Quante volte avrete letto in una recensione “il disco della maturità”? La tentazione di dirlo anche di “Hai mai visto l'alba?”, nuova fatica discografica de Gli Ebrei licenziata da V4V, è tanta. Eppure le circostanze intorno a Gli Ebrei sono sempre poco chiare, ed è facile pensare che non cresceranno mai, o che invece siano sempre stati così maturi.
Questo disco suona evidentemente in maniera diversa dal precedente “Disagiami”. Lo dimostrano brani come l'elegante “Gran Piano Memoriae (Promenade”), la composta cover di “Vita” dei leggendari giorgioraiban, che a suo modo ricerca la densità tipica dei brani de Gli Ebrei in un minimalismo acustico sempre controllato. “Stanco”, “Kallifornia” e “Romantika” sono invece i brani che creano una continuità con i precedenti lavori, dove al punk più disordinato e ruffiano si accostano brani profondi, portatori di significati sul doppio livello testuale e musicale.

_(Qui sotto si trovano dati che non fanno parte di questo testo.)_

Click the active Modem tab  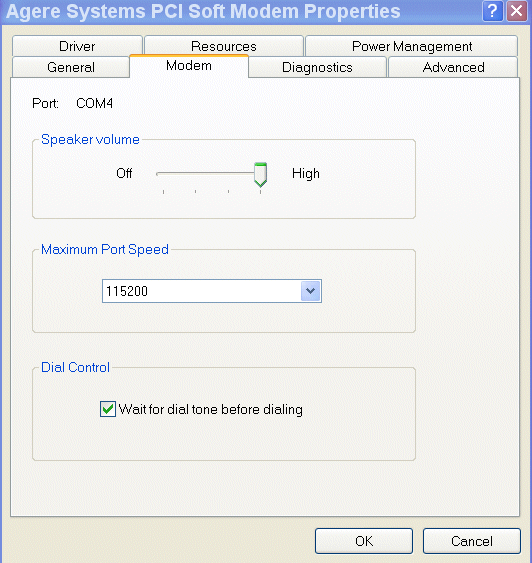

In testa a tutte c'è “Mio amico mio”, il cui arpeggio iniziale omaggia “Annarella” dei CCCP, e credo di non esagerare affermando che “Amico mio / Abbracciami che ti abbraccio anch'io” sia la nuova “Non dirmi una parola che non sia d'amore”. Un brano così enorme che sin dal primo ascolto travolge con un'ondata di umanità ed empatia (anche se nella primissima versione, che ho avuto la fortuna di ascoltare circa un anno fa, uno dei versi recitava “Amico mio / Abbracciami che non mi sposto io” e non gli si può perdonare di aver eliminato un verso così potente e commovente).
La sensazione generale all'ascolto è che Gli Ebrei siano gli stessi, perché maturi lo sono sempre stati, ma adulti mai. Più rassegnati, per certi aspetti: dove in “Disagiami” c'era voglia di far festa, scappare, cambiare aria, riprovare, qui gli sforzi sono diventati fatica e nessuno è arrivato a indicarci la via. Manca quel velo ironico e buffone che alleggeriva le tremende verità del disco precedente, e la consapevolezza si manifesta nelle parole, nei suoni e nelle melodie, sommesse, distaccate, confortevoli nella loro atarassia, nel senso postaristotelico del termine. In ogni caso la capacità di scrittura de Gli Ebrei continua ad essere un caso quasi unico e inimitato che tra le righe di un'estetica sempre lo-fi e apparentemente poco curata, rappresenta il vero quotidiano, con il suo sguardo lucidissimo sulla realtà.